▶ _What is being asked_
Pull out the items word for word, beginning at the line that contains "1456x836 pixels. How" and stopping after the line that contains "click(x=547, y=450)".

▶ _Task material_

::::::::

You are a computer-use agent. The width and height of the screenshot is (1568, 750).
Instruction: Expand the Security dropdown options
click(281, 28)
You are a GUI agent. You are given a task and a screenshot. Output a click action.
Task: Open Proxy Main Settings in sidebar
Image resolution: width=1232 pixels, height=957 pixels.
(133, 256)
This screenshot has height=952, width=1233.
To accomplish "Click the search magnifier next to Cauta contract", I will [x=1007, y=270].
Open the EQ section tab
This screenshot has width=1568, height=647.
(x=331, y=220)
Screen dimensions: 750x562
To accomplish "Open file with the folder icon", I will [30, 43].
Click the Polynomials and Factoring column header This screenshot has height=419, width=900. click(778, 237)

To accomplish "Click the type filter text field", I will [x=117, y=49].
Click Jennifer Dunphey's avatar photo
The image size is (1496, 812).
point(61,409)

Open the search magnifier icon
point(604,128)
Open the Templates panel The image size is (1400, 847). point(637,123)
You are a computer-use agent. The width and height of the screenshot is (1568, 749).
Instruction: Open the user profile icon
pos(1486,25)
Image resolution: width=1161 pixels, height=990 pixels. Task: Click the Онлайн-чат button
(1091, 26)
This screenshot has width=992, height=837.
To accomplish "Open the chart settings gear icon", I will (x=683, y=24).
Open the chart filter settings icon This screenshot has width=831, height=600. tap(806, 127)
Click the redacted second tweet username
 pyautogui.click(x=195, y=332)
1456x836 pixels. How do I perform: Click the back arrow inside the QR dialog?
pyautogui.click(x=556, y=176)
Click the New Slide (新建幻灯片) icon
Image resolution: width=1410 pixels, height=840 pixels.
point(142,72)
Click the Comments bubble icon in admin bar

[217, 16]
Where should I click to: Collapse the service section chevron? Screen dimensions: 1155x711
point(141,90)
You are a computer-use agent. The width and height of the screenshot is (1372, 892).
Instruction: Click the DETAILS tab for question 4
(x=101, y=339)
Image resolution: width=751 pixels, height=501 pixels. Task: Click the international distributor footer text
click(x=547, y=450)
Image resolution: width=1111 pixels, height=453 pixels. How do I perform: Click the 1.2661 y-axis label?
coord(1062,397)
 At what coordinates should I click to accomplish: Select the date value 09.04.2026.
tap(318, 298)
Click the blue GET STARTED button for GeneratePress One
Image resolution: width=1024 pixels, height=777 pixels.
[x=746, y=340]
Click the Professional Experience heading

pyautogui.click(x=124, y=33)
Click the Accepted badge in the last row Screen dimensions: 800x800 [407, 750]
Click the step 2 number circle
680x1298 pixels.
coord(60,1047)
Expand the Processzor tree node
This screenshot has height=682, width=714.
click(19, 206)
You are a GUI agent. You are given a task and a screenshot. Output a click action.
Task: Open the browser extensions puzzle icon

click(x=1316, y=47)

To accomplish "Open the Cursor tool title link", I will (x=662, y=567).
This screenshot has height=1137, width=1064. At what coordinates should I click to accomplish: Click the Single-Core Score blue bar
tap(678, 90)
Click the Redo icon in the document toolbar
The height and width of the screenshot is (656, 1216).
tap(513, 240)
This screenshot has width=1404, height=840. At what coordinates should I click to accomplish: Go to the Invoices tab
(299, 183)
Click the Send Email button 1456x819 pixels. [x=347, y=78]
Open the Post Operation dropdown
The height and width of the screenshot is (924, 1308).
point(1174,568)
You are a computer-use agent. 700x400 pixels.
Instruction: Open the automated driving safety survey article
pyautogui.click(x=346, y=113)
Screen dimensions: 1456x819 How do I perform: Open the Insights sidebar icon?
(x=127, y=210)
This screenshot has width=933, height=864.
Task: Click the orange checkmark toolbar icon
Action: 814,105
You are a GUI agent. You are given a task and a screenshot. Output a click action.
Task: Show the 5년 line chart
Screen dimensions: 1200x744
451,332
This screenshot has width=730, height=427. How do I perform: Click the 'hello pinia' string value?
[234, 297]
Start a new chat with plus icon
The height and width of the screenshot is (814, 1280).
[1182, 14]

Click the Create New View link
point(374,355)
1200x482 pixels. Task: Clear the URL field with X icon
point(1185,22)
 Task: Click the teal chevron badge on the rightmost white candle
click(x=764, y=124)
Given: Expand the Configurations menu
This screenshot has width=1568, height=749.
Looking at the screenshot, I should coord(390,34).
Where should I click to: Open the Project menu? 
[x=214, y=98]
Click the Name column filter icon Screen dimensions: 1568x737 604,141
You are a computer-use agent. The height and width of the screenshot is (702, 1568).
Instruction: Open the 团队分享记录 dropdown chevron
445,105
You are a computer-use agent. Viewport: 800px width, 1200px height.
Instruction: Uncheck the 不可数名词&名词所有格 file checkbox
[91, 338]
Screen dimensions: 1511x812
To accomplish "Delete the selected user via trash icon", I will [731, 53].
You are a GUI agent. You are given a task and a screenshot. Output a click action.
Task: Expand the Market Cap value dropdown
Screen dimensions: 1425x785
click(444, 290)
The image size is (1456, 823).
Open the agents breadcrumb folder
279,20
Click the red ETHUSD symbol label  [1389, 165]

::::::::

▶ _Completed exercise_
1456x836 pixels. How do I perform: Click the back arrow inside the QR dialog?
pyautogui.click(x=556, y=176)
Click the New Slide (新建幻灯片) icon
Image resolution: width=1410 pixels, height=840 pixels.
point(142,72)
Click the Comments bubble icon in admin bar

[217, 16]
Where should I click to: Collapse the service section chevron? Screen dimensions: 1155x711
point(141,90)
You are a computer-use agent. The width and height of the screenshot is (1372, 892).
Instruction: Click the DETAILS tab for question 4
(x=101, y=339)
Image resolution: width=751 pixels, height=501 pixels. Task: Click the international distributor footer text
click(x=547, y=450)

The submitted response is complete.